My thesis is that the human brain, operating at the everyday level of abstraction, takes stories as its natural unit of processing. Everything has to be dramatised -- meaning that it needs a narrative arc for the brain to find satisfying. While this can be used to motivate the masses or as a useful mnemonic device, the propensity for drama also has its drawbacks.

Sometimes we tend to create unnecessary drama when letting things pass is the wiser move. These situations often arise in social relationships, for example, between couples, family members and co-workers. "He didn't call today because he doesn't love me anymore"; "I'm always the one who has to take care of the kids";  "The boss is always giving him the high-profile projects". 

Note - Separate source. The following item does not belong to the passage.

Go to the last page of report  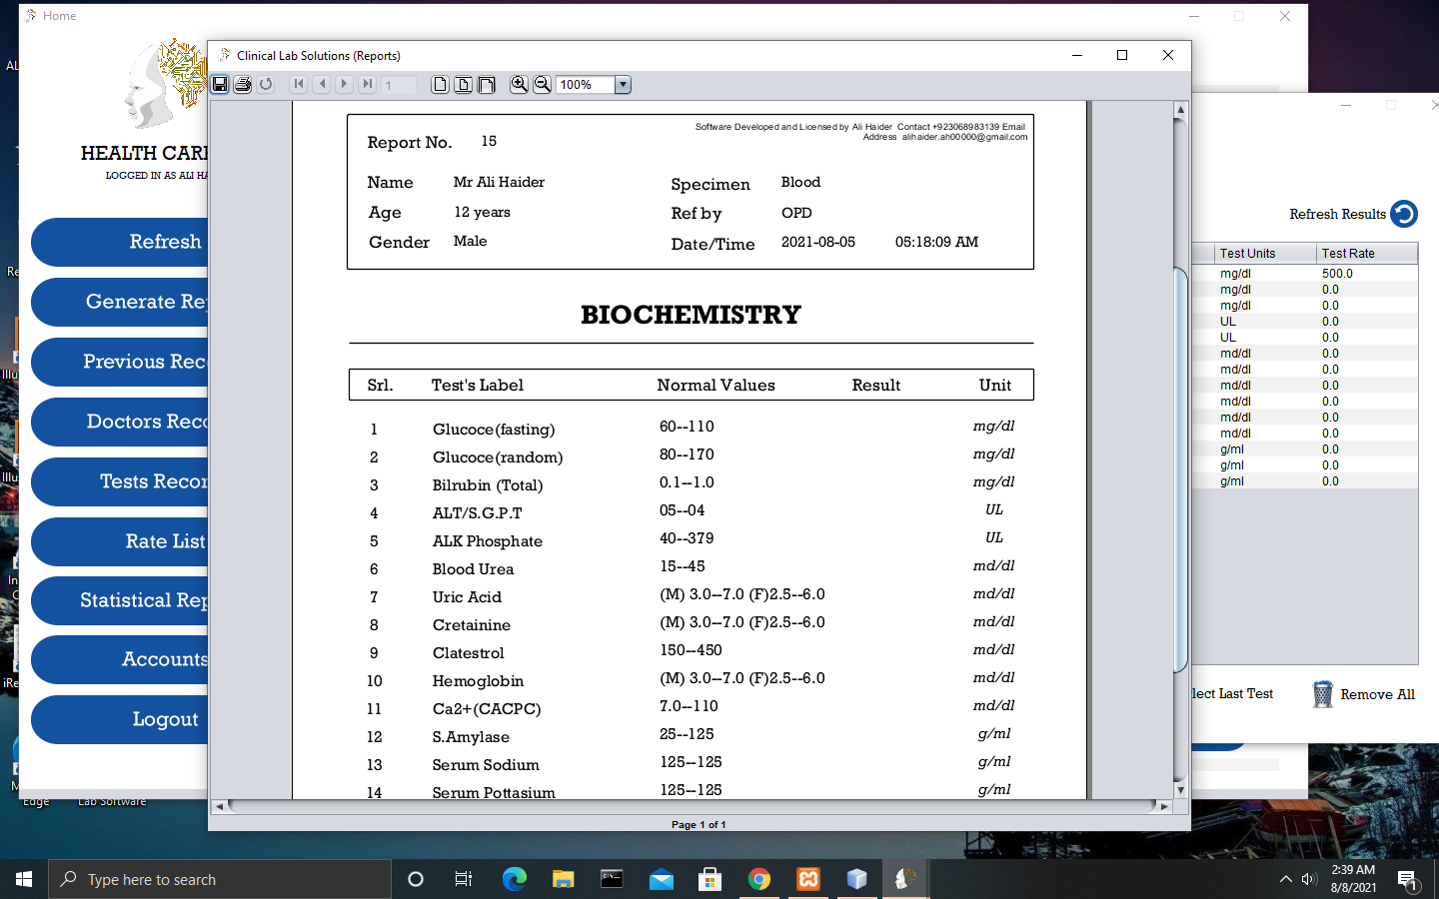pyautogui.click(x=366, y=84)
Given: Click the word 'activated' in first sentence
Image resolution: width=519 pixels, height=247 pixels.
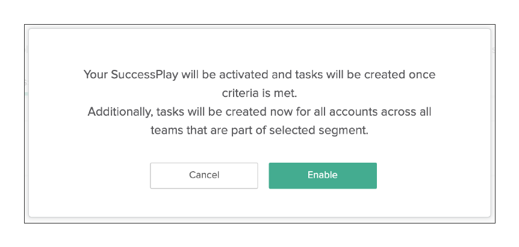Looking at the screenshot, I should coord(244,75).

So much of the difficulty we find in human relationships originates from individuals creating unnecessary stories. We are the victim, and someone else is the bad guy. In reality, it was a natural unfolding of processes which played out the way it did, nothing more, nothing less. Why do we read so much into things?

Maybe drama is our way to overcome social ambiguity fast, perhaps for better cognitive efficiency. Beneath our story-creating and drama-creating is the need for certainty. We want to identify who is for or against us so that we know how to navigate going forward.  When people are neatly classified and stereotyped, we can focus our energy on who to help, avoid or fight.  Often, we would rather choose a dramatically wrong story than sit in quiet uncertainty. 

Fuelling the creation of drama in human relationships is the ego's need for attention. The ego has a gravitational force which seeks to attract recognition and attention. This can be achieved by either making itself relatively bigger, exaggerating its accomplishments, or putting others down. The ego provides the emotional energy, and the brain provides the dramatic rationale. 

We should expect lots of drama when we put different personalities together. We are all storytellers by nature. But let's remember, not every moment needs to be a stage. When our minds start spinning stories, notice it and step back. When we let go of the script, we discover that true happiness lies not in the drama but in the peace and simplicity of being.